The concept of production indicator maps, also referred to as quality maps in the literature, has been introduced in order to address in a practical manner the problem of positioning new wells in a reservoir. It is a two-dimensional map comprising a set of cells where each cell is associated with a real value that shows how a new well placed in the cell in question impacts the production or the net present value (NPV) in relation to the base case. The base case corresponds to the initial development scheme which is a scheme for which no new well is added (Da Cruz, P. S., Home, R. N., Deutsch, C., The Quality Map: A Tool for Reservoir Quantification and Decision Making, SPE ATCE, SPE 56578, Houston, Tex., USA, 1999). A production indicator defines an impact on the production of fluid (hydrocarbon) linked with the addition of a well in the cell considered.
To construct this map, a flow simulation can be performed for each cell where a well can be positioned. If the reservoir comprises NX and NY cells along axes X and Y, the total number of cells to be examined is NX×NY minus the number of non-active cells and of cells that already have a well for the base case. This approach requires a significant computation time insofar as NX×NY is large. Besides, the possible cells being considered one after the other, the interferences between the new wells are not taken into account.
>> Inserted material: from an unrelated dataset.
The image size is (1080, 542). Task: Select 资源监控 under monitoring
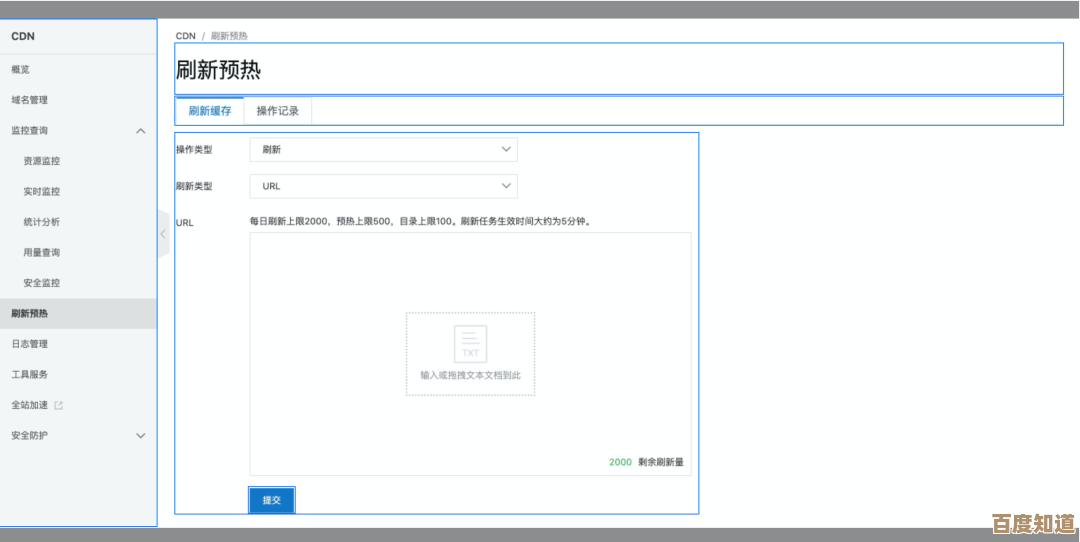pos(42,161)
In order to reduce the computation times, an interpolation approach has been considered (Cottini-Loureiro, A., Araujo, M., Optimized Well Location by Combination of Multiple Realization Approach and Quality Map Methods, SPE 95413, SPE ATCE, Dallas, Tex., USA, 9-12 Oct., 2005). A simulation is then carried out for some cells within the map and values in the other cells are estimated by interpolation. However, this approach does not account for the interferences between new wells.
The production indicator map quantifies, for each cell, the impact on a production indicator due to the addition of a well in this cell. It accounts for a single well. In order to add several wells and to account for the interferences between these wells, a sequential approach has been suggested. The wells are added one after the other. Each time a well is added, the quality map is updated in the region containing the position selected. A flow simulation is performed for each cell of the region under consideration. (Cheng, Y., McVay, D. A., Lee, W. J., A Practical Approach for Optimization of In fill Well Placement in Tight Gas Reservoirs, Journal of Natural Gas Science and Engineering, 1, 165-176, 2005). This solution requires many simulations and therefore a significant computation time.
Thus, none of the current methods provides a solution yielding precise results within a reduced computation time and accounting for the interferences with the added wells.